Ambiente

Eridano, torna il sereno: Fetonte
le Eliadi a specchiarsi sul fiume

E’ tornato il sereno nelle fertili terre e nelle golene del Po; e sono tornate a svettare, all’orizzonte, le cime innevate delle Alpi da una parte e degli Appennini dall’altra.

Le due piccole piene che si sono susseguite in pochi giorni, che le si vogliano definire di fine inverno o di inizio primavera poco importa, hanno lasciato, tra campagne, carraie e pioppeti, vaste distese d’acqua nelle quali gli alberi si specchiano e la luna si riflette.

In tutto questo emerge, ancora una volta, uno dei miti più poetici che si conosca: quello legato alla storia di Fetonte, caduto col suo carro nel vecchio Eridano, e delle sue sorelle, le Eliadi, trasformate in pioppi e rimaste a piangere, in eterno, la perdita dello sfortunato fratello.

C’è, ancora una volta, un silenzio essenziale che, nella civiltà del chiasso e della fretta, diventa una medicina per chi rifugge la tendenze dell’odierna modernità. Un silenzio rotto soltanto dalla corsa dei caprioli e delle lepri, dal canto delle poiane e dei fagiani, dal suono delle campane che, sull’una e sull’altra riva, allo scoccar del vespro, annunciano la fine del giorno e richiamano a quello che verrà.
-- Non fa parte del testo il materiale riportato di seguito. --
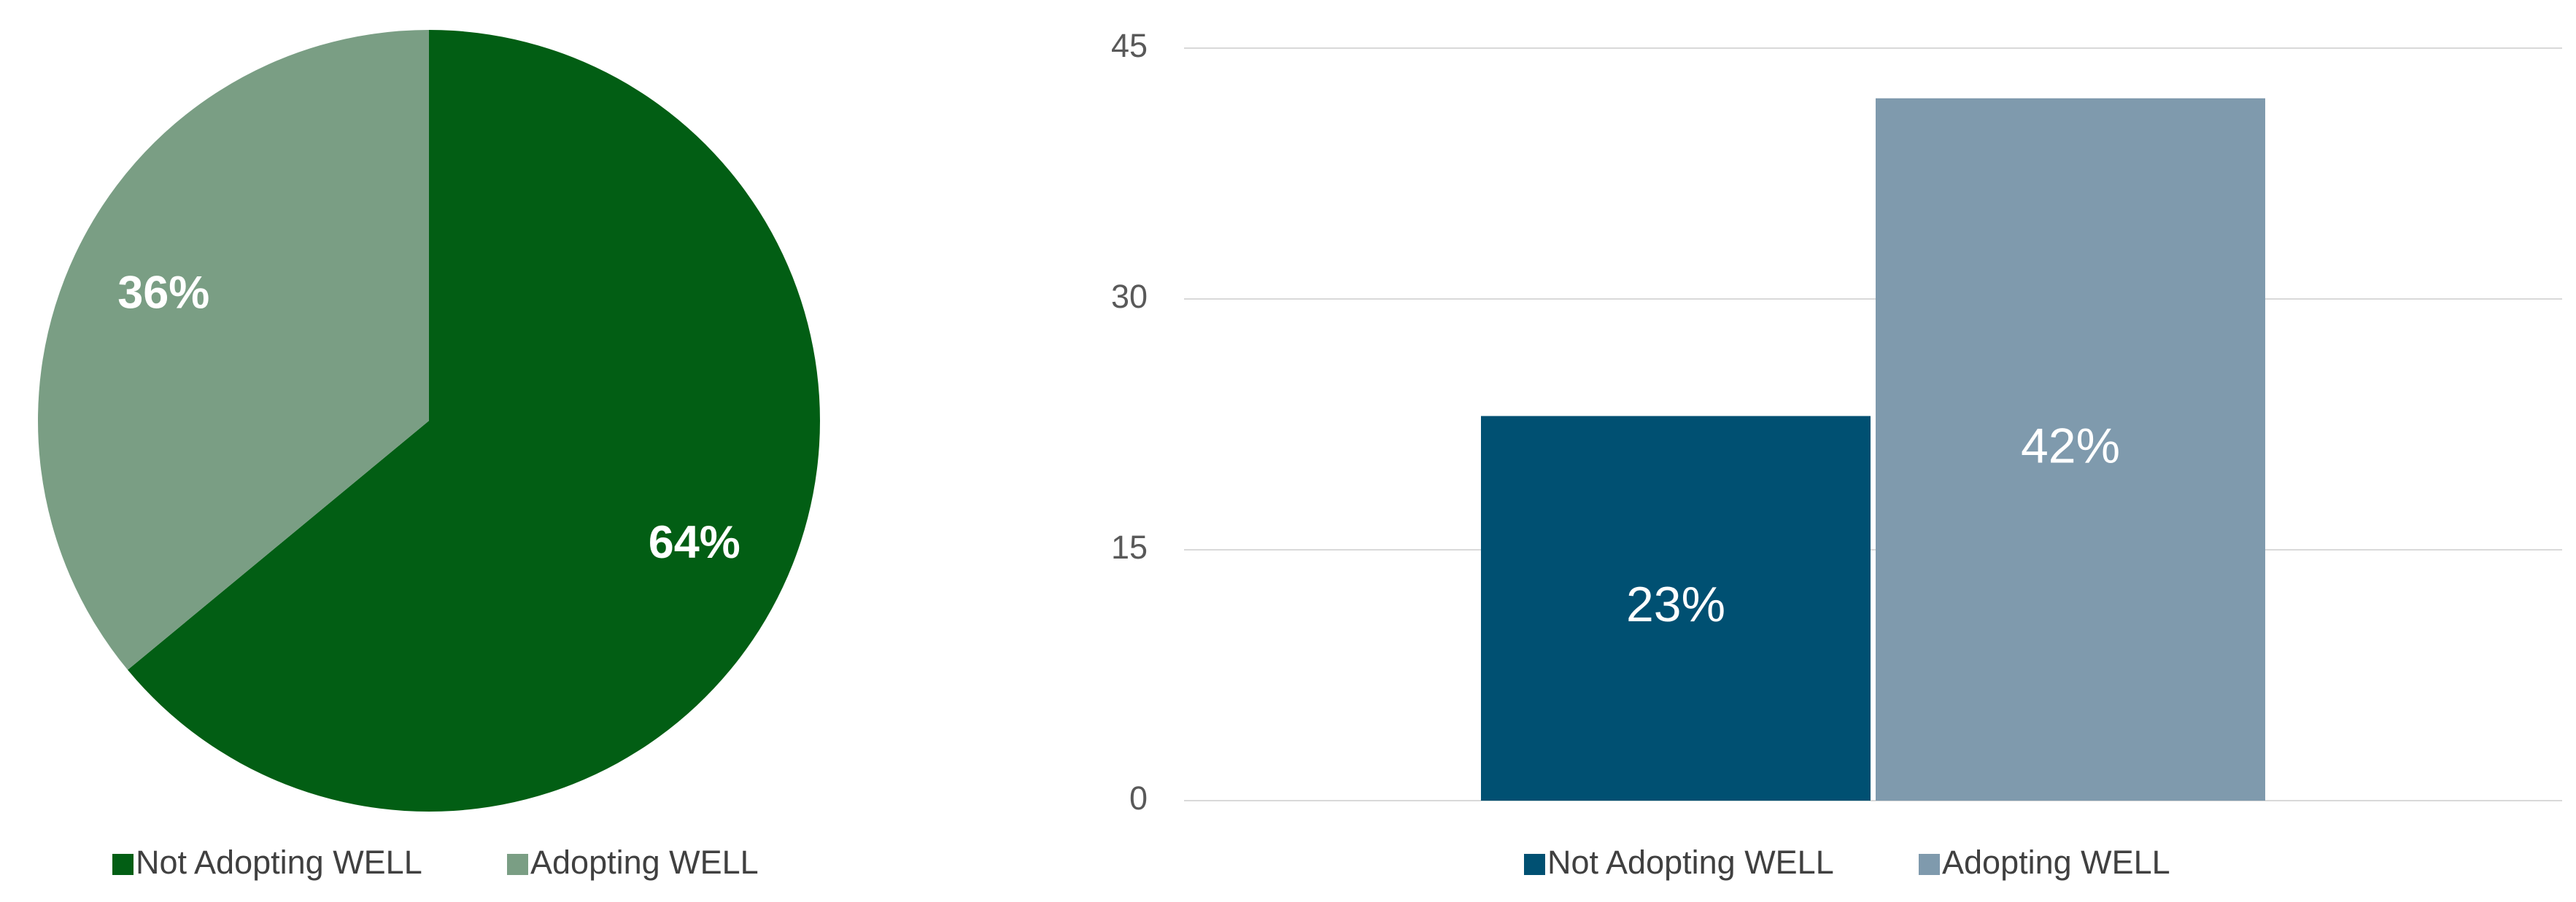 This screenshot has height=902, width=2576. Describe the element at coordinates (1130, 547) in the screenshot. I see `y-tick-label: 15` at that location.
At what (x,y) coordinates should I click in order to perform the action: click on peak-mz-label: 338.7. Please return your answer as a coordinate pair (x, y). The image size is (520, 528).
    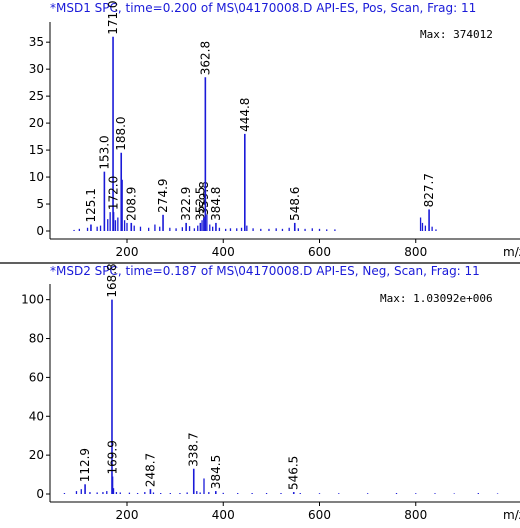
    Looking at the image, I should click on (194, 449).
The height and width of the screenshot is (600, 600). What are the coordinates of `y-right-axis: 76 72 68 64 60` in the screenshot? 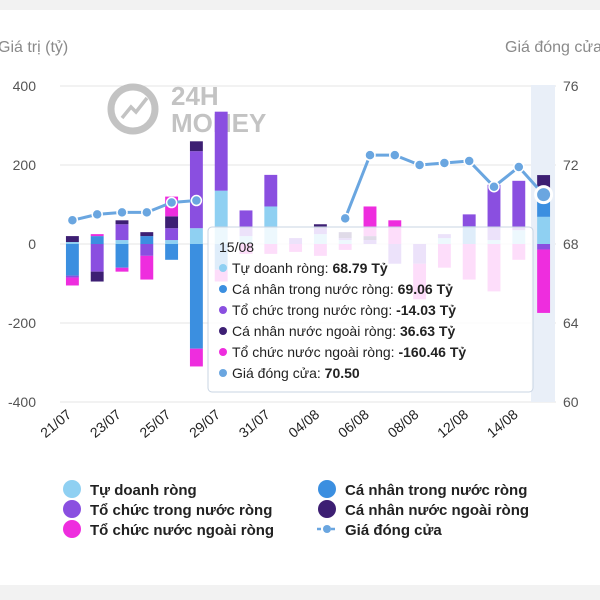 It's located at (571, 244).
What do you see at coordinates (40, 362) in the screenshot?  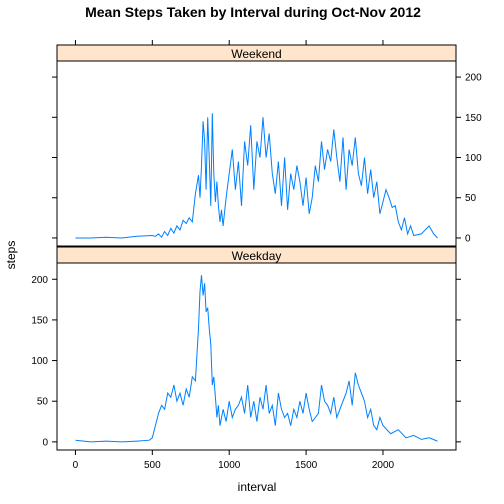 I see `y-tick-label-weekday: 100` at bounding box center [40, 362].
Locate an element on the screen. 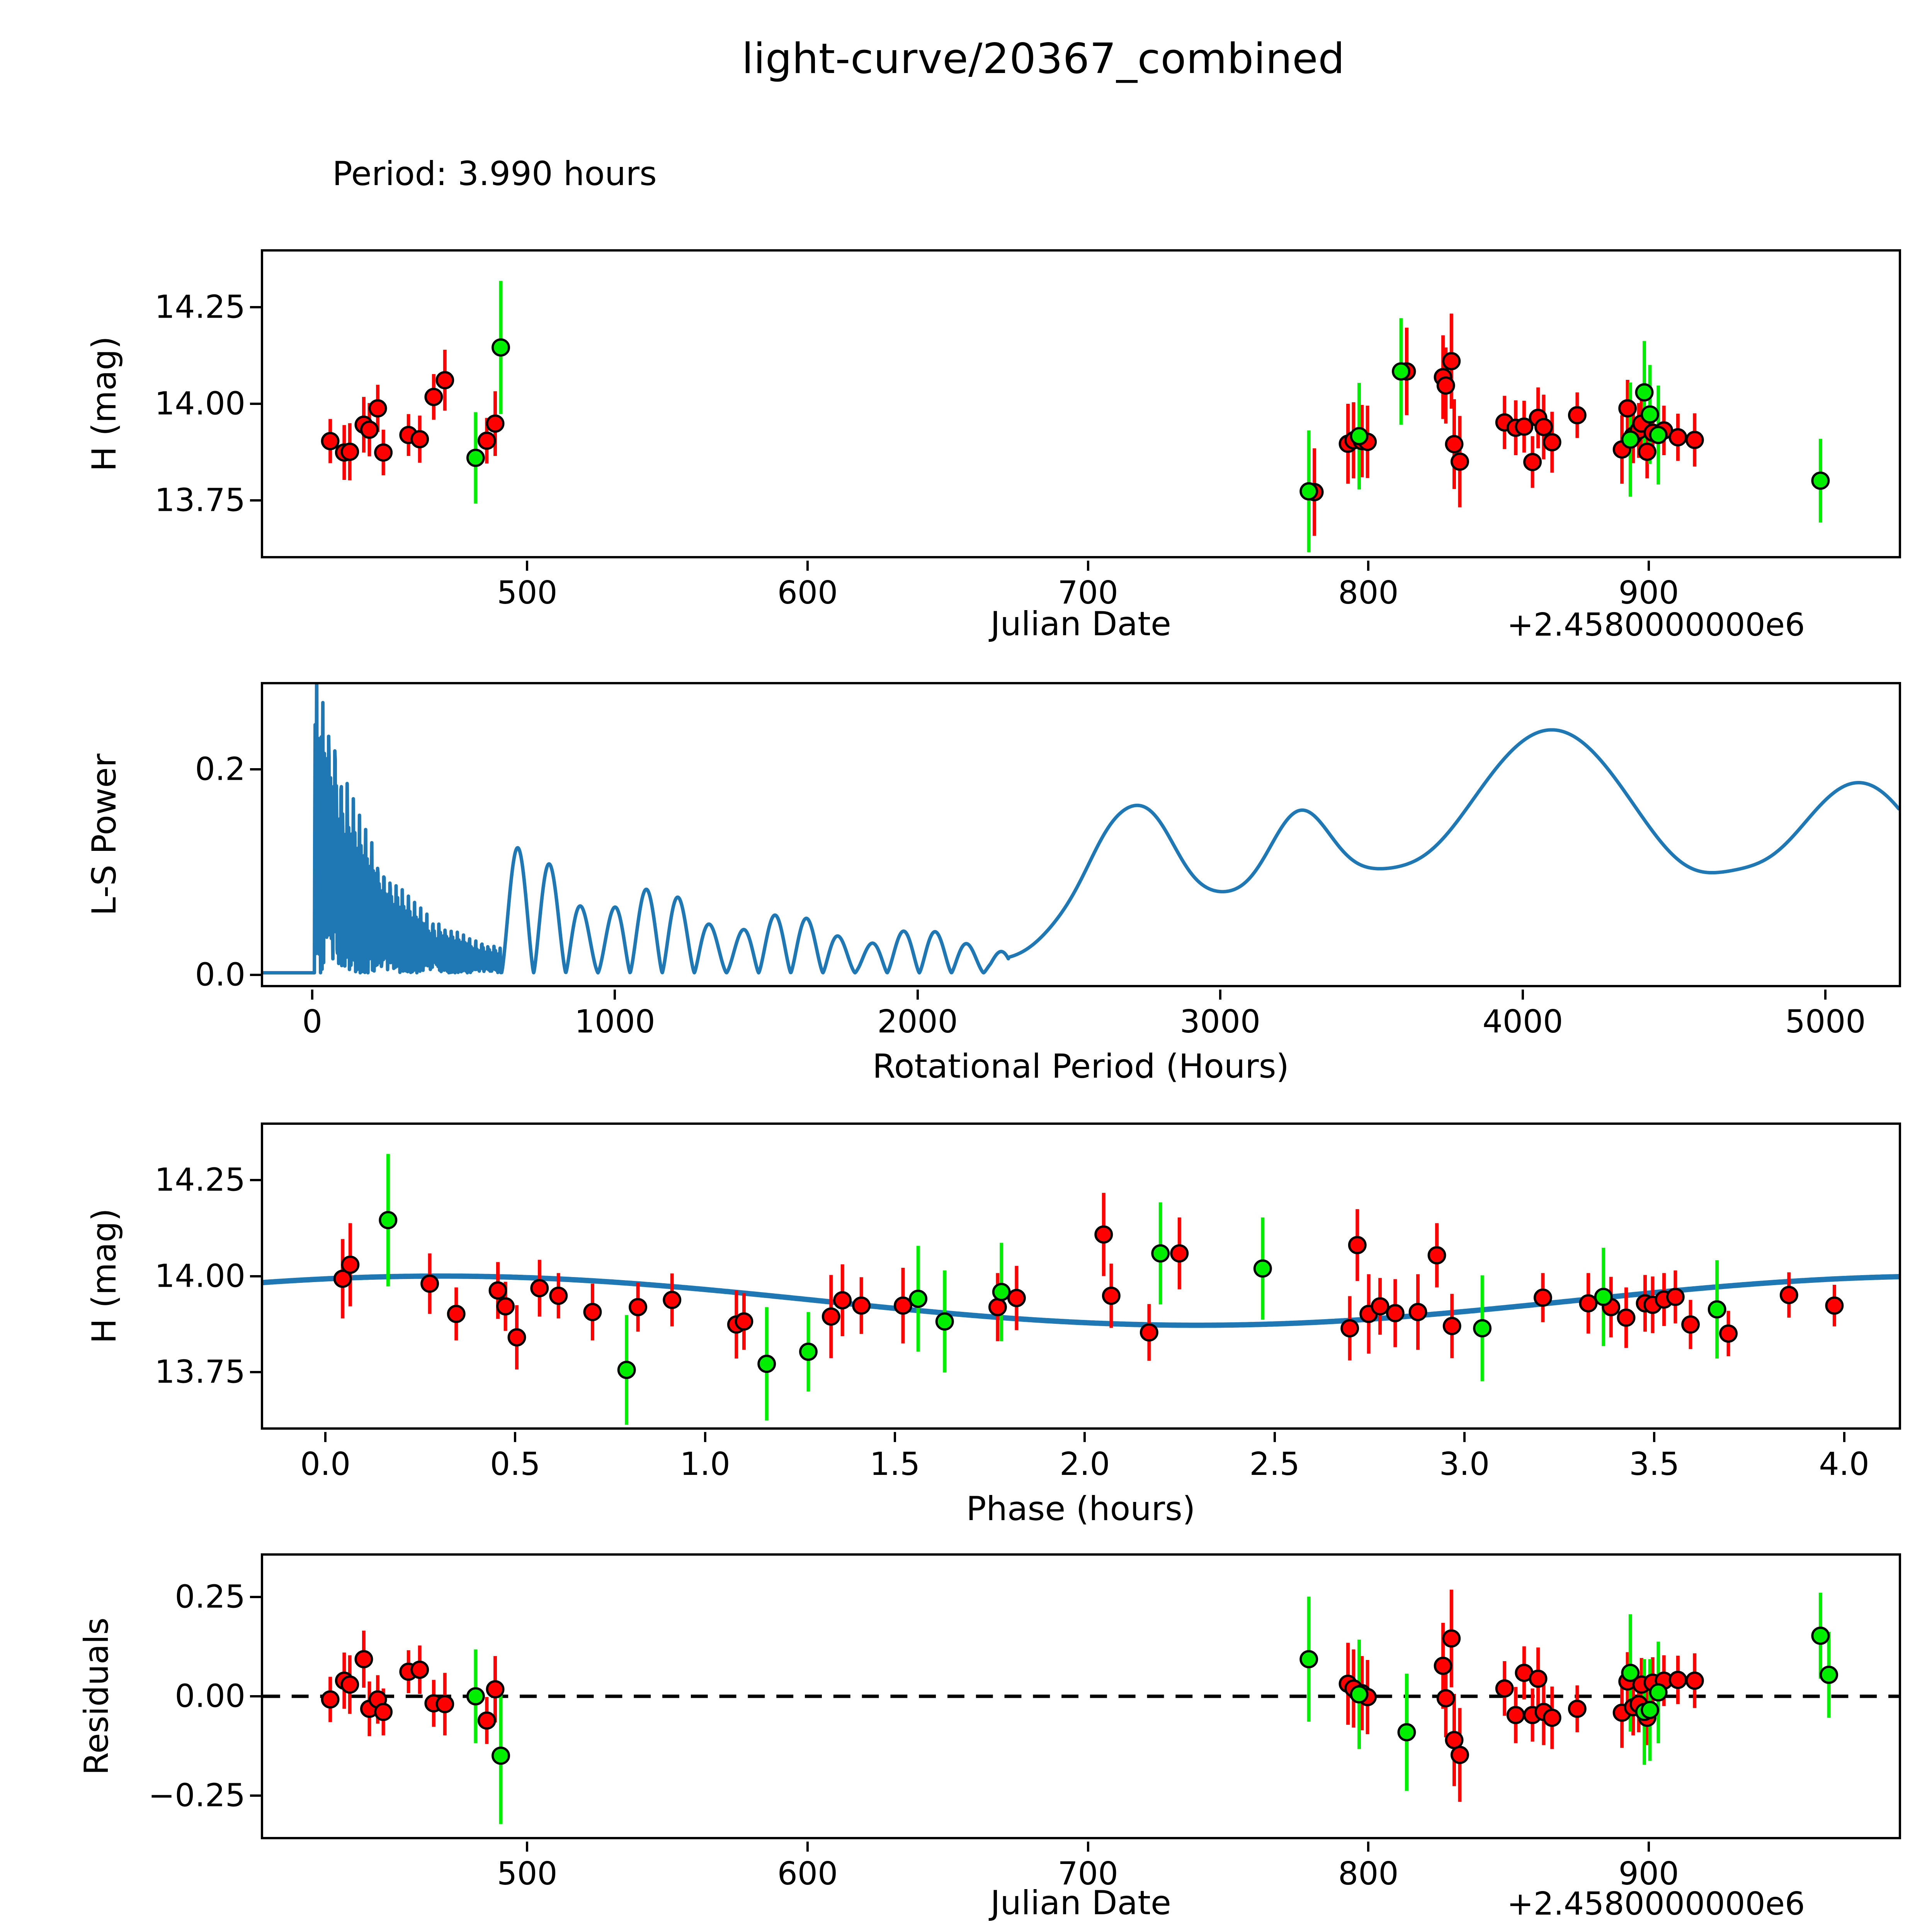  phase-plot-area is located at coordinates (1081, 1276).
Le grandi distese d’acqua sembrano voler avvicinare e mettere in comunicazione le due rive, come a ricordare che il fiume unisce e non divide ed è fonte di vita, da sempre, per le sue genti dell’una e dell’altra sponda, senza distinzioni. Arriva poi il momento in cui cala la notte e, mentre è ancora presto per udire il canto delle cicale e dei grilli, si può ascoltare il suono della corrente che corre, ininterrottamente, verso il delta.

E’ la carezza del Grande fiume che, in magra o in piena, porta con sé la storia, le vicende, la quotidianità e la laboriosità delle sue genti e le consegna al mare e all’infinito, in attesa della nuova alba che verrà.